When we arrived just after the school run, we had the whole place to ourselves and took a seat by the large bay window.

The decor was demure with darkish paint on the walls, wooden tables and leather bench seats.

There were some nice pendant lights and mirrors, but it felt a bit tired in places and a fresh coat of paint and some bright cushions wouldn’t go a miss.

The breakfast/brunch menu had an eclectic range of dishes including pancakes, mac and cheese, burgers, salads and a small range of brekkie dishes.

My wife kicked things off with a large piping-hot chai latte ($4.20) which came in a special rabbit cup with a ceramic tail and a saucer with a bunny drawing on it.

I don’t know if the cafe owners were big fans of Beatrix Potter, but it was a cute, original touch that made my wife smile.

As we waited for our food, the Bicton glitterati began to filter in with mums meeting for breakfast and sweaty couples arriving after their constitutional walk at the river. 

It wasn’t long before the waitress was back with my cooked breakfast. 

For $21 you get eggs on toast and a choice of four sides, with a maximum of two meat sides.

I went for poached eggs on ciabatta with avocado, mushroom, sausage and crispy bacon.

The eggs were cooked to perfection with just the right amount of runniness when you burst the yolk with the toasted ciabatta.

I wasn’t too keen on the sausage – it tasted slightly overcooked and was quite coarse and salty, but it may have been an Italian-style banger which generally has a tougher skin and richer filling. 

Some people may have balked at getting just one snag, but it was enough for me. 

The bacon was nice and crispy and went well with the egg and mushrooms, while the avocado tasted fresh with just the right firmness. 

I wasn’t thrilled with the rectangular plate, which was actually too small to butter your toast on and move things about – at times it felt like a culinary version of Kerplunk.

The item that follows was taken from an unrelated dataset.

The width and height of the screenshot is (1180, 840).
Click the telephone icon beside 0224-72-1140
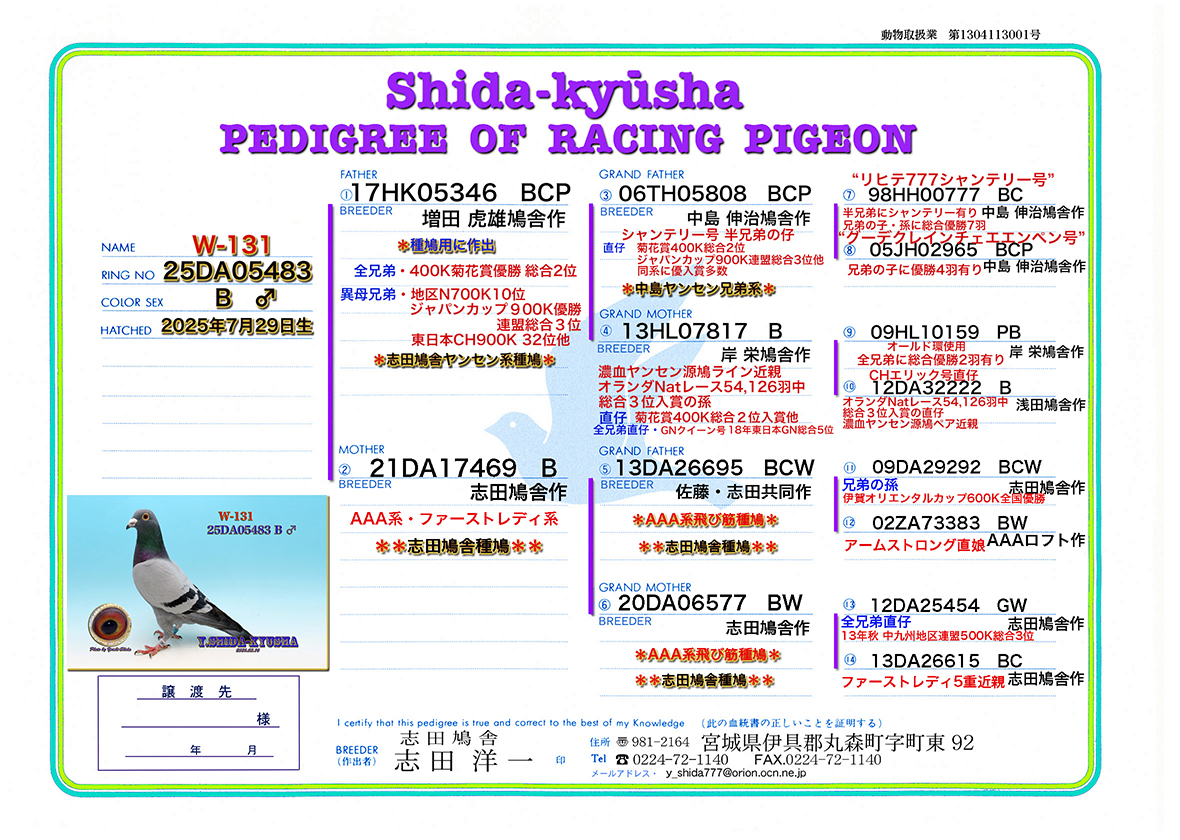coord(625,760)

Overall it was an enjoyable, but not outstanding cooked breakfast.

My wife’s eyes lit up when her beautifully presented red velvet pancakes arrived ($16).

She wasted no time getting tore into the chocolate pancakes which had a nutella filling and were topped with crumbled pistachio, house-made cream cheese and persian fairy floss.

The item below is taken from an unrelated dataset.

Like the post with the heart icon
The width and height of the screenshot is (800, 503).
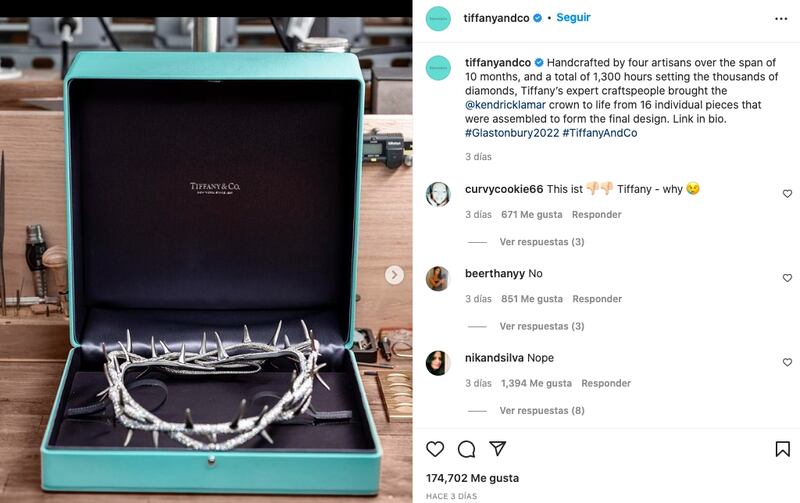pos(435,449)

“I thought it would be super rich, but it’s actually really well balanced and not sickly at all,” she said.

“The fresh strawberry helps to break things up and the cream cheese is delicious and a little touch of genius. It’s a really enjoyable and well-presented dish.” 

I was busy drinking my watermelon and raspberry smoothie ($7.50), which was super cold and had a clean refreshing burst that revived my palate after the cooked breakfast.

The food at Kava was pretty good, but the whole dining experience could be enhanced with a few design touches to make it more cosy and inviting.

It does evening meals as well, so I’d like to go back and try some of those.